Plus tard, toujours plus minimaliste, Straub-Huillet se concentre sur l’œuvre du romancier moderniste Elio Vittorini, avec trois longs métrages : Sicily ! (1999), Travailleurs, paysans (2001) et Le retour du fils prodigue (2003). Leur dernier film ensemble, avant la mort de Huillet, est Ces rencontres (2006), adapté des cinq dernières histoires des Dialogues avec Leucò de Pavese, filmé comme une série de textes méditatifs lus par différents couples dans un paysage luxuriant.

Bien que Straub ait déclaré :  » J’essaie de faire le moins de bruit possible autour de ma vie « , on sait pas mal de choses sur lui. Il est né à Metz, dans le nord-est de la France, et a organisé une société de cinéma dans sa ville natale alors qu’il était adolescent. Lorsqu’il était à l’école, pendant l’occupation nazie, l’allemand était la langue officielle et il était interdit aux enfants de parler français en public. Il a évoqué cette expérience dans le court métrage Lorraine ! (1994), basé sur un roman de Maurice Barrès.

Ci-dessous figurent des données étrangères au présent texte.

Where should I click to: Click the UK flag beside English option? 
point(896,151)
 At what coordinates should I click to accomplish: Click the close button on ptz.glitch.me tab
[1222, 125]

Straub étudie la littérature à l’université de Strasbourg, puis à l’université de Nancy, où il rencontre Huillet, un camarade de classe. Ils vivent bientôt ensemble, s’installent à Paris en 1954 et se marient en 1959. C’est pour permettre à Straub d’éviter le service militaire français en Algérie que le couple part s’installer à Munich, où débute leur carrière cinématographique.

Huillet est décédé en 2006. Toujours fidèle à leur double vision, Straub continue de réaliser des courts métrages de la même manière, en s’inspirant des écrivains qu’ils chérissent tous deux, dont L’Inconsolable (2011), tiré de la légende d’Orphée et Eurydice.

Jean-Marie Straub, réalisateur, scénariste et producteur de cinéma, né le 8 janvier 1933 et mort le 19 novembre 2022.